It is useful to prove (5) for the transformed variable \(u=e^{-t}\). We define

$$\begin{aligned} z (t) = \sqrt{t - \frac{1}{2} \ln t - \ln (2\sqrt{\pi }) + \frac{1}{4} \frac{\ln t}{t} +\frac{\delta (t)}{t} } \end{aligned}$$
(6)

which exists for \(t > 0\). In a first step we prove that this is the asymptotic expansion of \(z=\Phi ^{-1}(1-e^{-t})\) as \(z,t \rightarrow \infty \) with a suitable function \({\delta }={\delta }(t)=O(1)\). In a second step we show the bound on \(\delta \). Observe that \(z \ge 1\) implies \(t \ge \ln \Phi (-1))=-2,54\dots \). By Lemma 3.1, for \( z \ge 1\)

**Provided data**
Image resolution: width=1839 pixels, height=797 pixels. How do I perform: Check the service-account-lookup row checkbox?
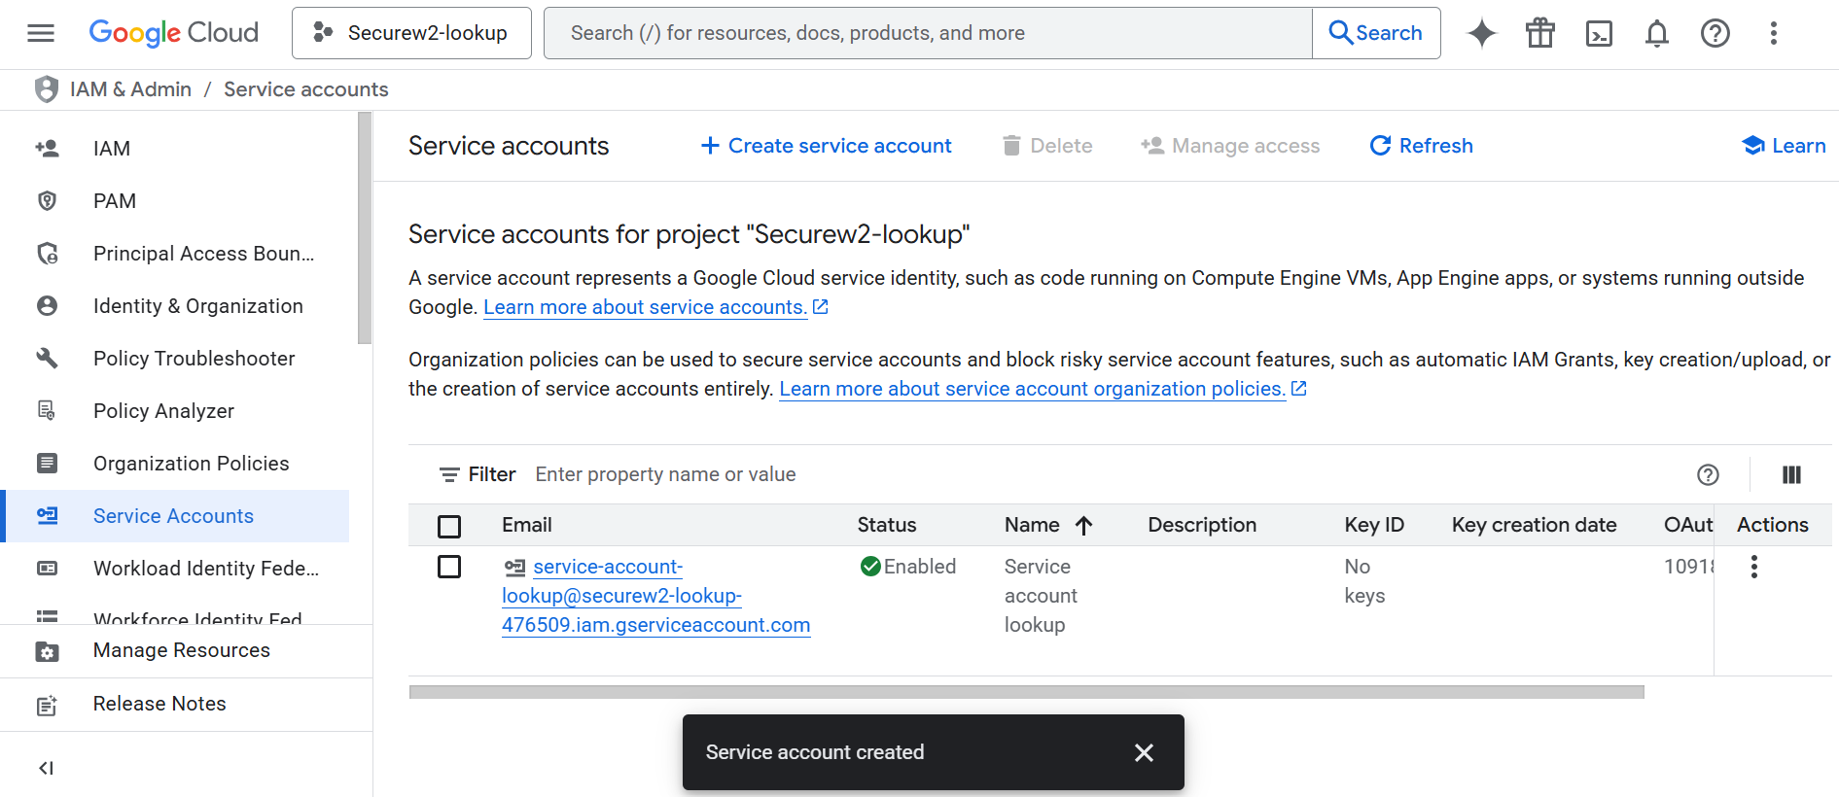click(x=449, y=567)
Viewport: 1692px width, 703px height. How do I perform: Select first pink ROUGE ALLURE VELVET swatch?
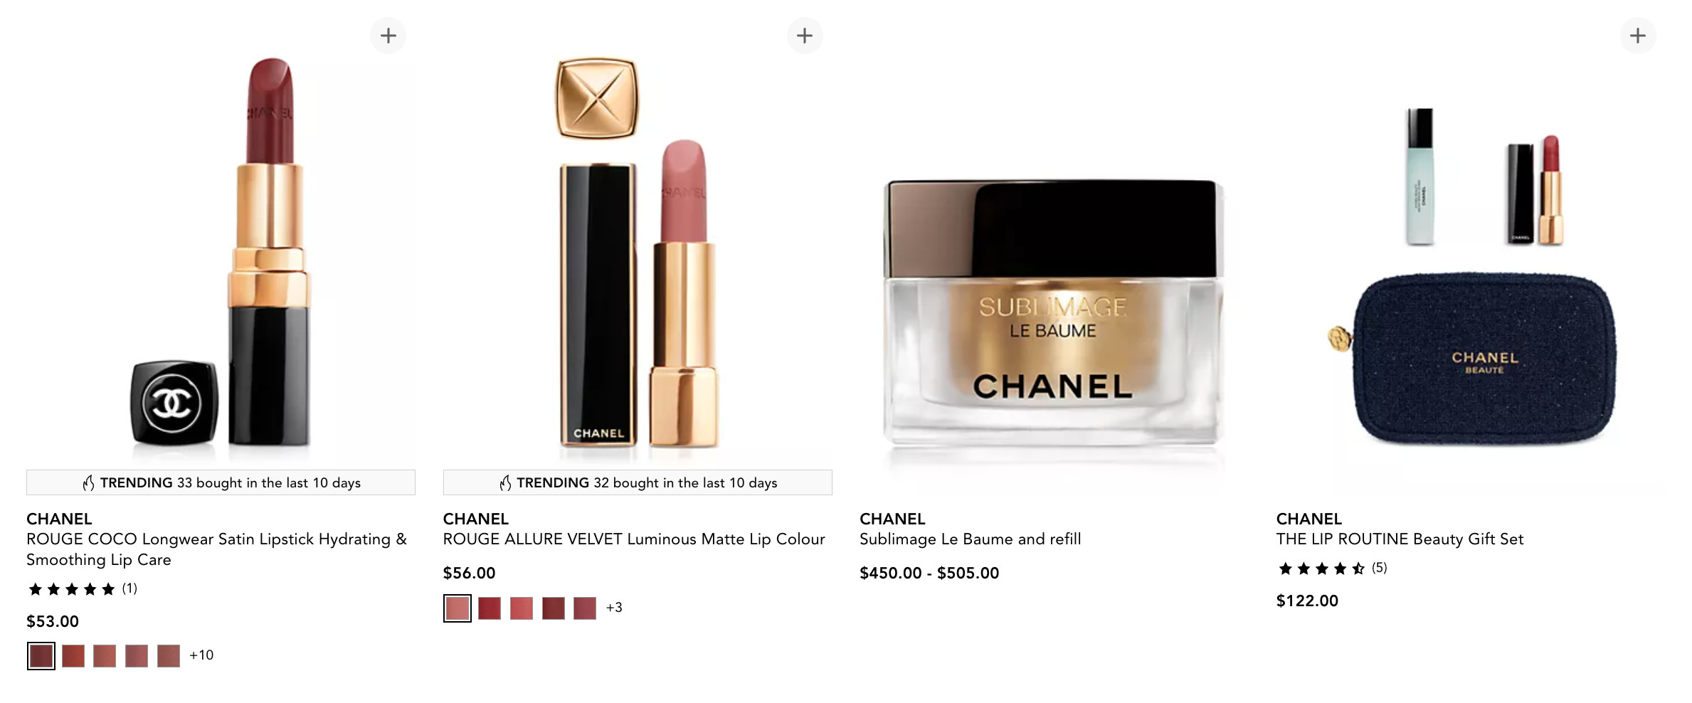click(x=458, y=608)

**Task set**
1. According to the asymptotic expansion excerpt, for which values of t does z(t) in equation (6) exist?
2. Continue the asymptotic expansion excerpt from the point where it stops.

**Task-by-task results**
1. For t > 0.

2.
$$\begin{aligned} e^{-t}= 1- \Phi (z) = \frac{1}{2\sqrt{\pi }\, z} e^{- z^2} \left( 1 - \frac{\theta (z)}{2 z^2}\right) \end{aligned}$$
(7)

as \(z \rightarrow \infty \) with some \(\theta (z) \in (0,1)\), which immediately implies that \( z=z(t) \rightarrow \infty \) as \( t \rightarrow \infty \). Equation (7) shows that \(e^t \ge 2 \sqrt{\pi }z e^{z^2}\) and thus

$$\begin{aligned} t \ge \ln (2 \sqrt{\pi }) + \ln z(t) + z(t)^2 \ge z(t)^2 \end{aligned}$$

for \(z \ge 1\). The function \(z=z(t)\) is the inverse function we are looking for, if it satisfies

$$\begin{aligned} 4 \pi z(t)^2 e^{-2t} = e^{- 2z(t)^2} \left( 1 - \frac{\theta (z)}{2 z^2}\right) ^2. \end{aligned}$$
(8)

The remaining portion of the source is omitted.